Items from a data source
:::

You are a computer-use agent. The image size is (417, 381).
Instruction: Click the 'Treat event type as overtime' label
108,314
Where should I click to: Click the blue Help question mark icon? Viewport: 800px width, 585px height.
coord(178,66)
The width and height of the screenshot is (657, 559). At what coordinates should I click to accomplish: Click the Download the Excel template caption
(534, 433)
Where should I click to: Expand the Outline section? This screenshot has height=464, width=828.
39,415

:::

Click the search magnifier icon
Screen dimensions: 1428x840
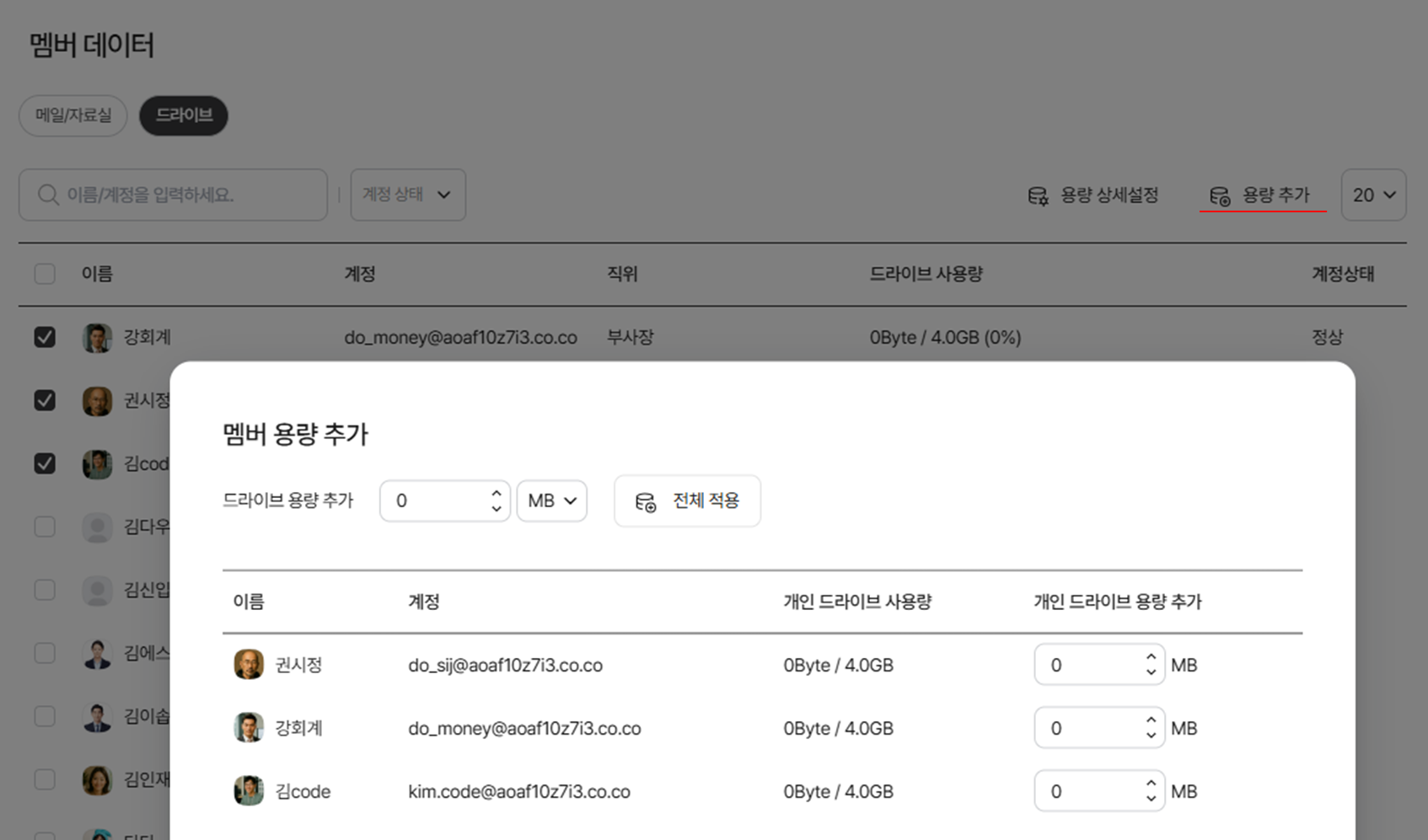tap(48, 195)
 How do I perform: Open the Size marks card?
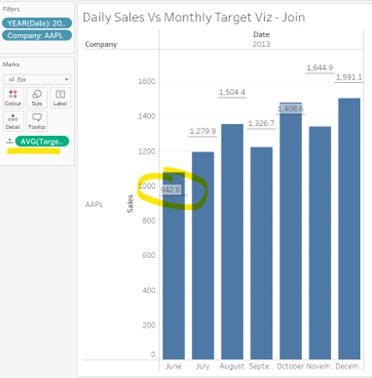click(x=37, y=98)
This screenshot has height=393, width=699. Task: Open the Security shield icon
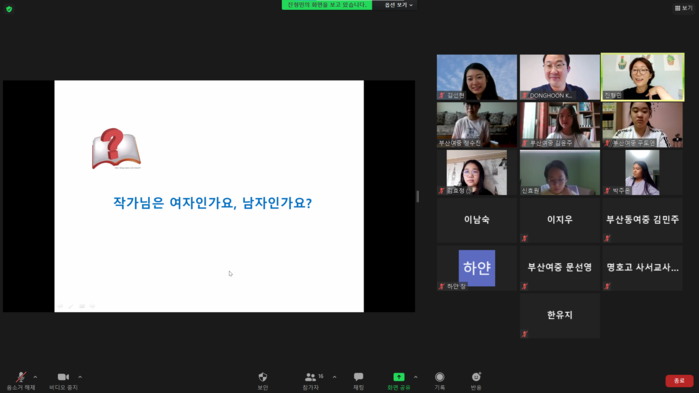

:::

Objective: Edit everything from the line containing "You are a computer-use" down to the line containing "coord(178,66)" so that "Viewport" becomes "Screen size", changing nothing else.

Exercise solution:
You are a computer-use agent. The image size is (417, 381).
Instruction: Click the 'Treat event type as overtime' label
108,314
Where should I click to: Click the blue Help question mark icon? Screen size: 800px width, 585px height.
coord(178,66)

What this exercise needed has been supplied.